I immediately noticed a strange sight a few steps into the restaurant. There were fresh seafood within a fish tank up for display! Upon further inquiry, it was found out that Kinsa Sushi actually enables customers to decide how they wanted their picks of seafood to be prepared. The restaurant guarantees the freshness of the fishes by flying them in every two to three days directly from various regions in Japan.
Usually, the most asked-for way of preparing the fishes would be to prepare both sides of the fish as Sashimi, with the rest of the fish made into a broth. I thought it was really magnanimous of the restaurant to only charge for the cost of the actual fish and not for the preparation methods.
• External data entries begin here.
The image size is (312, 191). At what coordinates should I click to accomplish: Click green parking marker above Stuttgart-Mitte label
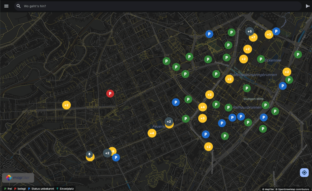[247, 88]
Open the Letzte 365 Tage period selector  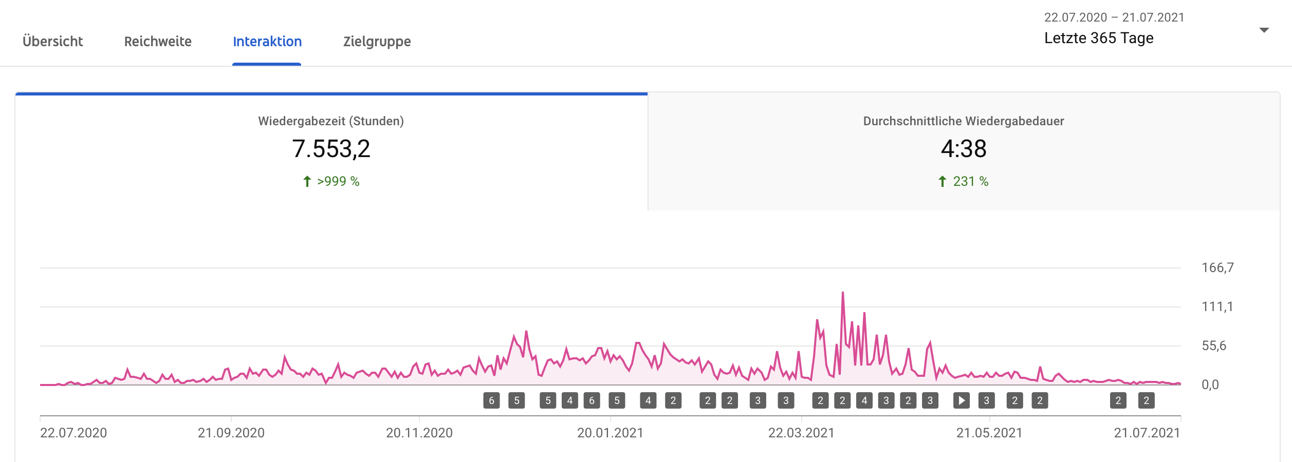pyautogui.click(x=1099, y=38)
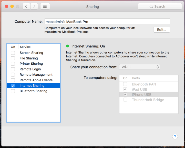The height and width of the screenshot is (148, 185).
Task: Select Remote Login service row
Action: (x=30, y=69)
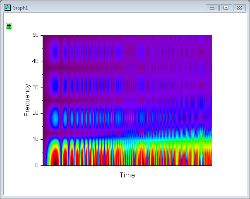Click the Y-axis tick label 50
This screenshot has width=250, height=199.
tap(35, 35)
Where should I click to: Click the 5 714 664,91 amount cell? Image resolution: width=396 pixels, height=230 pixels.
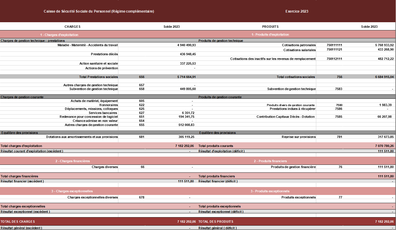[186, 77]
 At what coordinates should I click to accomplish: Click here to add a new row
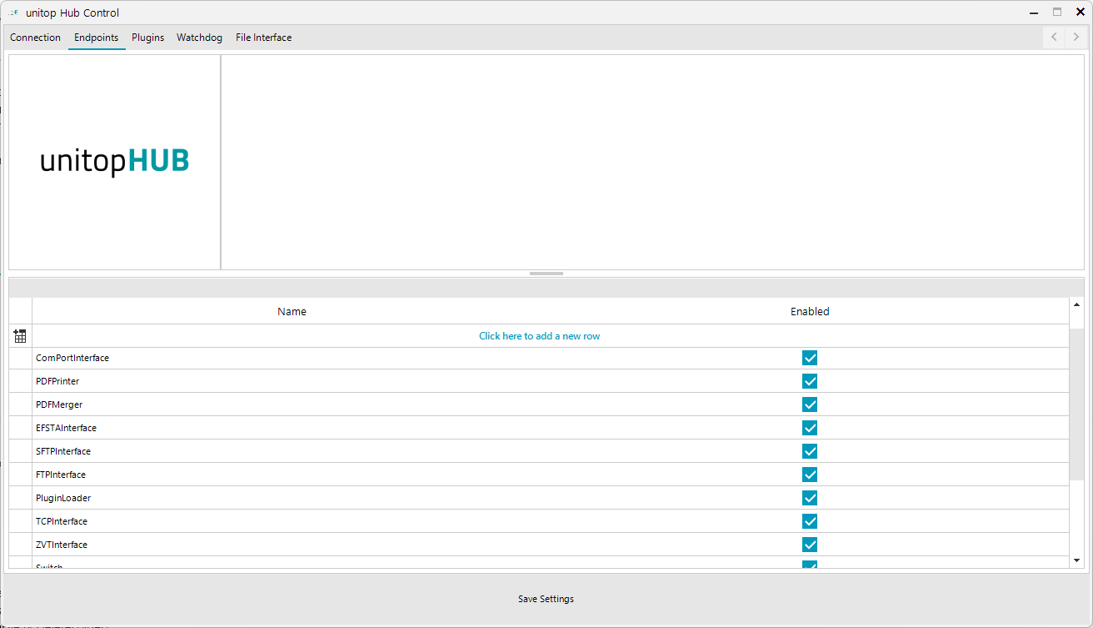540,335

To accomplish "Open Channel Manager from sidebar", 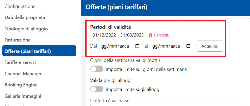I will [x=23, y=74].
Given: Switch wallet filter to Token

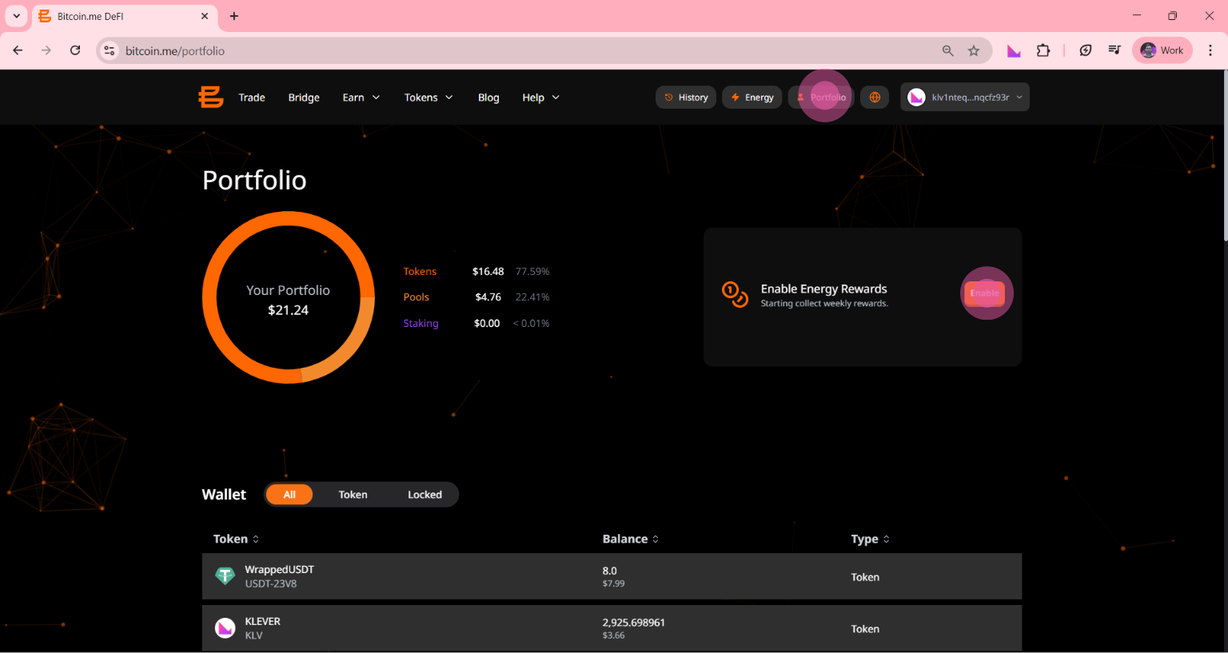Looking at the screenshot, I should click(x=353, y=495).
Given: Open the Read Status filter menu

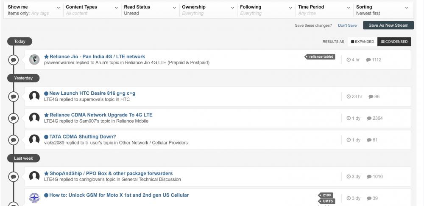Looking at the screenshot, I should pos(150,10).
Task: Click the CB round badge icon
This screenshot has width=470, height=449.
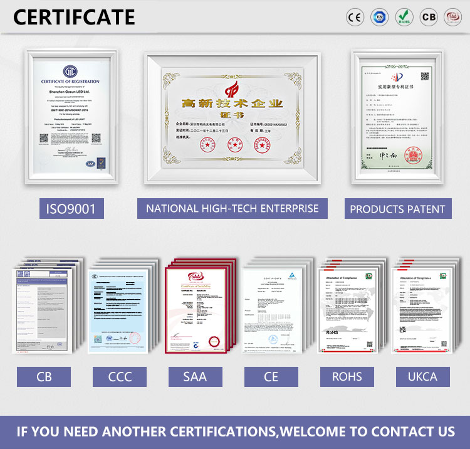Action: pyautogui.click(x=429, y=17)
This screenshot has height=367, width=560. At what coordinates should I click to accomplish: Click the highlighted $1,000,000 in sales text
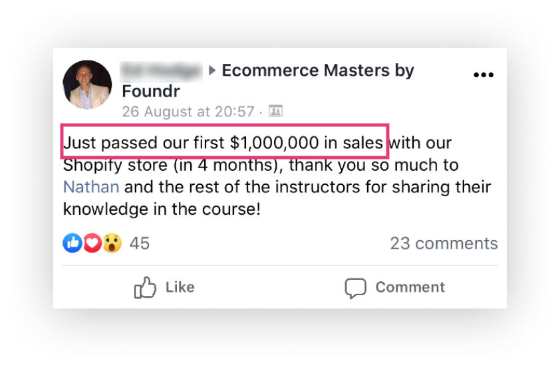coord(306,143)
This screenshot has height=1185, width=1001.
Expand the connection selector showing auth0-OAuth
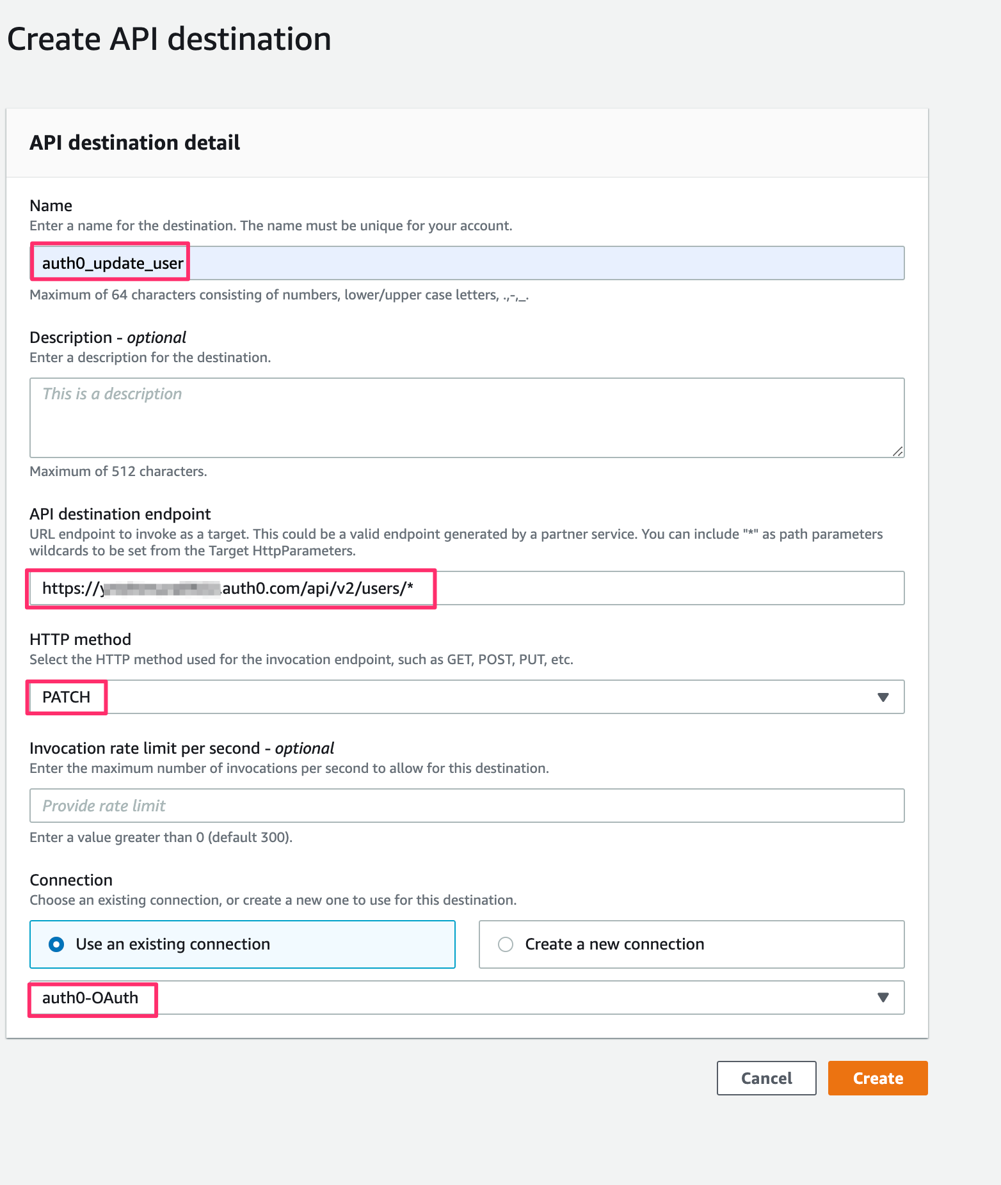(x=466, y=997)
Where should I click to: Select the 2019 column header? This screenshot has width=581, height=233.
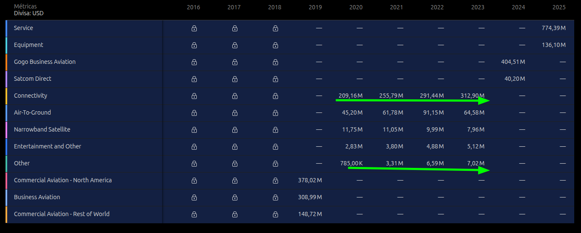point(315,7)
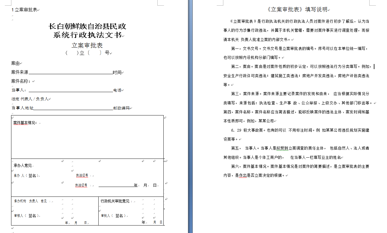Click the 邮政编码 label

121,108
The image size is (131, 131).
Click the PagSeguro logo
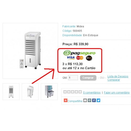tap(79, 53)
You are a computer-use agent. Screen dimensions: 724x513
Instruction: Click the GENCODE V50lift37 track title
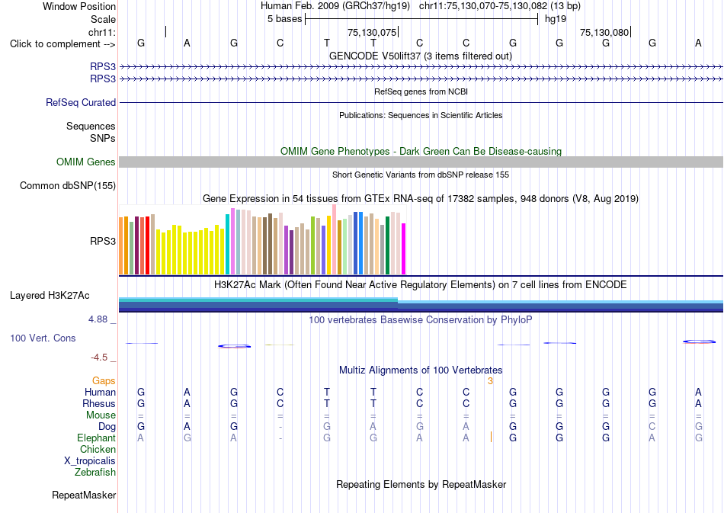(420, 56)
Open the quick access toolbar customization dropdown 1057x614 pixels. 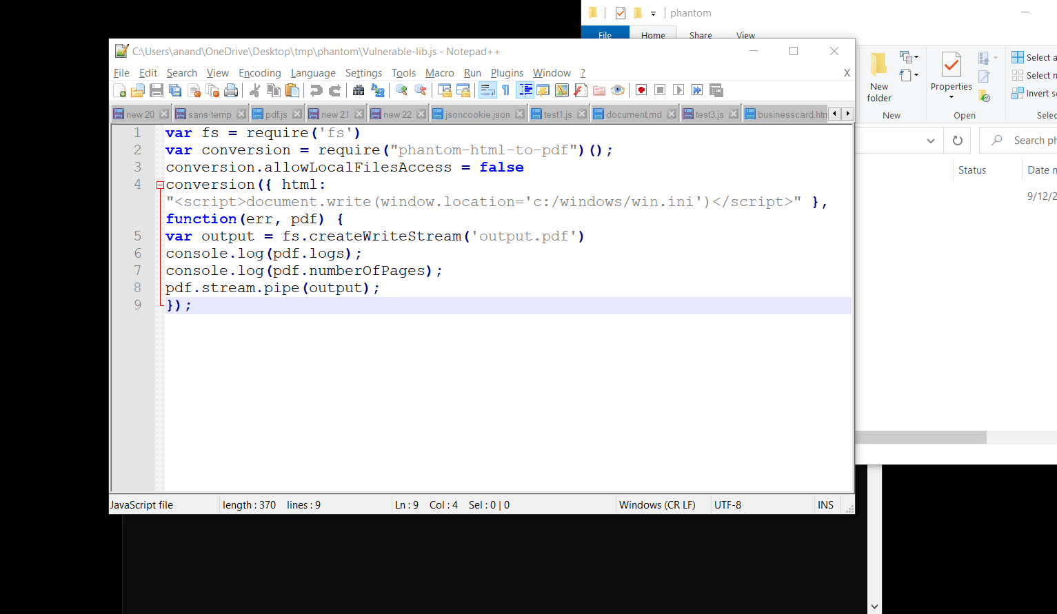click(x=652, y=12)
I marvelled at just how fresh the Isaki Sashimi – Grunt Fish ($32) was when I placed it in my mouth. It was excellent even on its own but when paired with a tad of the Japanese vinaigrette the restaurant had provided? Heavenly. It seemed as though the meat simply melted with every chew, releasing nuances of sweetness which kept me attacking the fish fervently with my chopsticks.
The Salmon Sashimi ($4.80 for 3pcs) were cut thickly and I felt that it was quite good value-for-money.
After finishing the Isaki, the bones are made into a broth like so.
Kinsa Sushi’s Foie Gras Mizore Mushi (Foie Gras Soup, $6.80) surprised me because of its richness and fragrance. Balanced delicately with minced radishes, the soup was not overpowered simply by the taste of foie gras. Instead, hints of mushroom still peeked through mouthfuls of soup. The foie gras cubes themselves were also absolutely tender.
Kinsa Sushi’s prized Wagyu Don ($24.90) had me feeling just a little bit disappointed. There might have been a little too much sauce drizzled over the dish as it was slightly too sweet for my liking.
Furthermore, even though the marbling of the Kagoshima A4 Wagyu Beef Slices was awe-worthy, I would have preferred if the beef was a tad more flavourful. The rice, on the other hand, was utterly fluffy and aromatic.
I can already imagine how salivation-inducing the Wagyu Don would be if there was less sauce and if the beef was given a tad more flavour.
My favourite dish has got to be their Kanpachi Kama (Amberjack Collar, $16.80). The meat was tender and wonderfully grilled to perfection. A touch of lemon juice also brought out the natural flavour of the fish meat; overall a highly enjoyable dish.
I think that the combination of cucumber, avocado, aburi salmon and salmon roe can never go wrong and Kinsa Sushi has proved me right with their delightfully delicious Kinsa Roll ($14.80).
Things get more interesting with the restaurant’s Dragon Roll ($14.80), where Fried King Prawn meets avocado, mango and also flying fish roe. I wasn’t a big fan of the pairing of mango with avocado but the crispiness of the fried prawn really meshed well with the mushiness of avocado.
Peanut Mochi ($4), Black Sesame Mochi ($4), Yuzu Sherbet ($4.50), Green Tea Ice cream ($3.80). Out of all the deserts which Kinsa Sushi offered, I liked their Yuzu Sherbet the most. It was light and refreshing, wholly infused with the tangy flavour of Yuzu; the epitome of a sorbet.
Overall, I feel that it would be rather hard to find another restaurant which offers such great value-for-money like Kinsa Sushi does. They really do employ premium ingredients imported directly from Japan and the quality of food they serve is telling of that fact. I would definitely return for more of their Kanpachi Kama (Amberjack Collar) and Seasonal Fish Sashimi.